The value of the investment component is tied to the market’s performance. If the market does well, your investment grows. If the market goes down, your investment goes down. So, it’s vital to understand that there’s a risk of losing money. It’s not a guaranteed return like a savings account, but it offers the potential for higher growth over time.

Why Are Filipinos Interested in Insurance as an Investment?

Several factors contribute to the growing interest in using insurance as an investment vehicle among Filipinos.

  • Financial Literacy Initiatives: There’s increasing awareness regarding financial planning and investing. Many Filipinos are actively seeking ways to grow their wealth beyond traditional savings accounts. Seminars, online courses, and social media content are making investment concepts more accessible.
  • Low Interest Rates: Traditional savings offer limited returns. With interest rates on savings accounts often struggling to keep up with inflation, Filipinos are looking for options that provide better potential growth.
  • Ease of Access: It can be perceived as easier to invest through insurance than to open a brokerage account and manage investments directly. Some find the advice of insurance agents helpful in navigating investment options.
  • Forced Savings Mentality: The regular premium payments can act as a forced savings mechanism. For those who struggle to save consistently, this provides a structured approach.
  • Perceived Tax Advantages: Some insurance policies offer tax advantages. For example, the death benefit paid to beneficiaries is generally tax-free. There may also be tax advantages associated with the accumulated cash value, although the specifics can vary.

The Potential Benefits of Insurance as an Investment

While caution is necessary, there are potential benefits to using insurance as an investment tool.
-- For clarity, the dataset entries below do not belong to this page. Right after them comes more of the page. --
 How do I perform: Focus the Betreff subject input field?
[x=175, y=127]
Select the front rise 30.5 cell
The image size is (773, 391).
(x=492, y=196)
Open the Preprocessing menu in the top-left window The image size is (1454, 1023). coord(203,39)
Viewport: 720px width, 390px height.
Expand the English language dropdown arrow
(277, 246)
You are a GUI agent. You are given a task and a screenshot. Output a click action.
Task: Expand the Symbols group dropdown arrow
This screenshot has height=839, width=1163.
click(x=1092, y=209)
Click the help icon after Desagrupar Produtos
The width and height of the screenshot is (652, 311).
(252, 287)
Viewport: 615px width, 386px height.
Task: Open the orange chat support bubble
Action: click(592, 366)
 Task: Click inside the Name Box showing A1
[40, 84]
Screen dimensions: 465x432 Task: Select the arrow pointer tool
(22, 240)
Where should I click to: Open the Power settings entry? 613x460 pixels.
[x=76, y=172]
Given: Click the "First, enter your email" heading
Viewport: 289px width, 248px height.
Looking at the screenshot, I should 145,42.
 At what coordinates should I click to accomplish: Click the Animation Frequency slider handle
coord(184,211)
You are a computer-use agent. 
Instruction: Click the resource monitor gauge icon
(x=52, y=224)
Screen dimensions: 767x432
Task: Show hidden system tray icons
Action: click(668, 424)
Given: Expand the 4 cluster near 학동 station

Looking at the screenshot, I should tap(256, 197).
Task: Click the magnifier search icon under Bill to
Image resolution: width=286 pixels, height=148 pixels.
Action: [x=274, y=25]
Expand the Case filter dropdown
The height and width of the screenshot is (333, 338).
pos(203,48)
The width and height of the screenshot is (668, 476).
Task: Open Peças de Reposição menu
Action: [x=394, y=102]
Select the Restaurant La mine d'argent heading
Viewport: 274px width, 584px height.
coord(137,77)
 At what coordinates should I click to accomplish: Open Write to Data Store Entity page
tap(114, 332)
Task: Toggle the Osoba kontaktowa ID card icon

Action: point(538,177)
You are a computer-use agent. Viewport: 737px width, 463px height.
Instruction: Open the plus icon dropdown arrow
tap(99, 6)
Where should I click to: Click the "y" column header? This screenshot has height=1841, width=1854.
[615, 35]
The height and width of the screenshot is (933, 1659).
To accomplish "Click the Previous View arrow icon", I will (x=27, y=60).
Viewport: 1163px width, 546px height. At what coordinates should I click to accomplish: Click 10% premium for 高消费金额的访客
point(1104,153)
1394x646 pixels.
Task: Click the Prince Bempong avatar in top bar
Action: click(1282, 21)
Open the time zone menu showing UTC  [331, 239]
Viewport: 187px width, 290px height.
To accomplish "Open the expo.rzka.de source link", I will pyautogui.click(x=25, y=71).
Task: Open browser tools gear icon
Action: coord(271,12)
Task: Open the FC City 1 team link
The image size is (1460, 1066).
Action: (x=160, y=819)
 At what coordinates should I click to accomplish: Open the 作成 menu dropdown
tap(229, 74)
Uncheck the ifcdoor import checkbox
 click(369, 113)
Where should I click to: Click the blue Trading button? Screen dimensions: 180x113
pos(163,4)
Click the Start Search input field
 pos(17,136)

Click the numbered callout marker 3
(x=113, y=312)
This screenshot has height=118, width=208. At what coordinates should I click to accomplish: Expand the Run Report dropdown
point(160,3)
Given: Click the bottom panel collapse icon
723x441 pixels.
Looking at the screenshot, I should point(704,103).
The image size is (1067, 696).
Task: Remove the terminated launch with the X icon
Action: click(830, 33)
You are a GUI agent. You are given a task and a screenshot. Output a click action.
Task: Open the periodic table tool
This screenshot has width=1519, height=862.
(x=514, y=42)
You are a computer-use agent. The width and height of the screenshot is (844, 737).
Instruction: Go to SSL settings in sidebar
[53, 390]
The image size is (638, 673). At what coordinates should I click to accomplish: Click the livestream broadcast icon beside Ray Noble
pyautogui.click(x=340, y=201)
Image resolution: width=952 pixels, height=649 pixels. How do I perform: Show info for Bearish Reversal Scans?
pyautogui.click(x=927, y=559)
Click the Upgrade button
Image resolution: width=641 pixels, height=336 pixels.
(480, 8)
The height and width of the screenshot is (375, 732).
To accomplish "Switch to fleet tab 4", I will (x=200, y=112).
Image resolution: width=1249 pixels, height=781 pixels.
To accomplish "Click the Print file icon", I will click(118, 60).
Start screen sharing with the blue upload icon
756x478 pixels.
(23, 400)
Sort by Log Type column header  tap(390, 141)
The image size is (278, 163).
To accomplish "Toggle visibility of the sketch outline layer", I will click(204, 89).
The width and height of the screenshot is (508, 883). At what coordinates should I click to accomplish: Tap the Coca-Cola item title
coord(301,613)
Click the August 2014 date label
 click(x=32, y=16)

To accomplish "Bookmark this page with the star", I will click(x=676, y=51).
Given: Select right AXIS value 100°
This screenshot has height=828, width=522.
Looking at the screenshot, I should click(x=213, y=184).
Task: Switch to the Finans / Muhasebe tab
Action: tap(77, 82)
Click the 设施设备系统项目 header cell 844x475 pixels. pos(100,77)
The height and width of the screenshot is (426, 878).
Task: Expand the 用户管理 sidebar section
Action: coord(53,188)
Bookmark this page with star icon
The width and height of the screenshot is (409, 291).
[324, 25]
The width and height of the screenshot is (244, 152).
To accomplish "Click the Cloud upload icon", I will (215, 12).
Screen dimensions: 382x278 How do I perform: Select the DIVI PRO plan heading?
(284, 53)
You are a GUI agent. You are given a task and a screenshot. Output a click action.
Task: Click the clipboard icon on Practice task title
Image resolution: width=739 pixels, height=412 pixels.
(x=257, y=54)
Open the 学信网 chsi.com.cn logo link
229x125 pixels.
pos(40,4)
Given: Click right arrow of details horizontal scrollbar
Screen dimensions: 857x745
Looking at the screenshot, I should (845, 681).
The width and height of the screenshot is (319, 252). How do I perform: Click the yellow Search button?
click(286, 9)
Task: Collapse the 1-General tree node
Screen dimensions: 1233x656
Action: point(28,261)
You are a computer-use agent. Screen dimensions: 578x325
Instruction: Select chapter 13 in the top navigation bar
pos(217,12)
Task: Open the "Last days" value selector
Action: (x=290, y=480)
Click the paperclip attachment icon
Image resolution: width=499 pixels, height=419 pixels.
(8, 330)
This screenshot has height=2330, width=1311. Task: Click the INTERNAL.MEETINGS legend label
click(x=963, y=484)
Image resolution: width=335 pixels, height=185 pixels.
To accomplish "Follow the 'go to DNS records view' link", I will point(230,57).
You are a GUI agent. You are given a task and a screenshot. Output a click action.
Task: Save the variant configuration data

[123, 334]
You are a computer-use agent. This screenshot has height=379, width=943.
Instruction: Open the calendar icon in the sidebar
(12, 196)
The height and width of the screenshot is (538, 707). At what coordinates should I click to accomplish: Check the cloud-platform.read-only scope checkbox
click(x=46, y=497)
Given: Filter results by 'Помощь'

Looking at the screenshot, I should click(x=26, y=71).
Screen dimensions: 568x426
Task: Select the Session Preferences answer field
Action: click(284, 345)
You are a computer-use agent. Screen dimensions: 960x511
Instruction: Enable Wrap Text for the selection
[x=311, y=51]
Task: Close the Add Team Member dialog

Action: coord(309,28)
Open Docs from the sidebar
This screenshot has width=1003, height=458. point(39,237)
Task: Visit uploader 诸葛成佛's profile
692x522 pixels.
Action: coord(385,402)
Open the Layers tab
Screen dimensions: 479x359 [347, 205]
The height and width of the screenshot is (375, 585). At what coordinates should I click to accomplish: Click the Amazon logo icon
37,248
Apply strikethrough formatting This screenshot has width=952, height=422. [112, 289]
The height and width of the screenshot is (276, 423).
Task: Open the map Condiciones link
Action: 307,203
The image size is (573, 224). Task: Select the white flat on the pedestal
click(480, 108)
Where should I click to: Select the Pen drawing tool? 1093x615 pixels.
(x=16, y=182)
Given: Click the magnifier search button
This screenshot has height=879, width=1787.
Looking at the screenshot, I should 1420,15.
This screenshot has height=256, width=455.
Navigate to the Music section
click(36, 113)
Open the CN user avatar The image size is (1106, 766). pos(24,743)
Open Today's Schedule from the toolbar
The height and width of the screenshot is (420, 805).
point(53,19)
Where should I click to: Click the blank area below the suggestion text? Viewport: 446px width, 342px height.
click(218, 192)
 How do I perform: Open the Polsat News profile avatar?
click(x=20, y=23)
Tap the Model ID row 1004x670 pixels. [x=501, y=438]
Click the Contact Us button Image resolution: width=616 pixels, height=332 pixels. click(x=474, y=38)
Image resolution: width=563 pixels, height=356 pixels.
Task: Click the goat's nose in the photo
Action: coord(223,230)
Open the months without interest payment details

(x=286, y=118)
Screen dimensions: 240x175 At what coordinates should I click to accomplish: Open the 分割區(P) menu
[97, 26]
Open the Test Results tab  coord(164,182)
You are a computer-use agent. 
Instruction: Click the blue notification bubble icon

  • Life Insurance Protection: You get life insurance coverage. This provides a safety net for your family if something happens to you. The death benefit can help cover living expenses, education costs, or other financial needs.
  • Follow us on LinkedIn!


  • Potential for Investment Growth: If the investment funds perform well, your policy’s cash value can grow significantly over time. This can help you reach your financial goals, such as retirement or funding your children’s education.
  • Disciplined Savings: The regular premium payments encourage a consistent savings habit. This can be particularly helpful for those who find it difficult to save on their own.
  • Professional Management: The insurance company manages the investment funds for you. This can be beneficial if you don’t have the time or knowledge to manage your own investments. However, remember that you’re paying them fees for this service.

The Potential Drawbacks and Risks

It’s crucial to be aware of the potential downsides before diving into VULs. These are not without risks and potential disadvantages.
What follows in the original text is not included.